* Problem
Reproduce word for word the line holding "You are a GUI" and all lines after it in the data, through the end, leaving out pictures.
· · · ·
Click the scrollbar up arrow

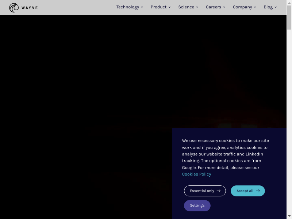click(289, 3)
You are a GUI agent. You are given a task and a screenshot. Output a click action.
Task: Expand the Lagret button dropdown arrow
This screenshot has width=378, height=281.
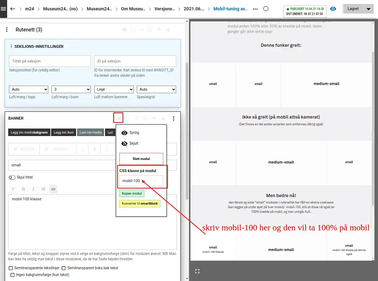pyautogui.click(x=368, y=9)
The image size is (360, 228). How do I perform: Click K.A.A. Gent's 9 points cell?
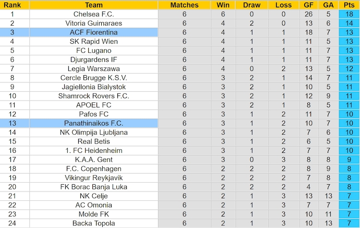349,160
· · · ·
* Task solution
You are a GUI agent. You are given a task and a screenshot. Output a click action.
Task: Expand the Lagret button dropdown arrow
This screenshot has width=378, height=281.
pyautogui.click(x=368, y=9)
The image size is (360, 228). How do I perform: Click K.A.A. Gent's 9 points cell?
349,160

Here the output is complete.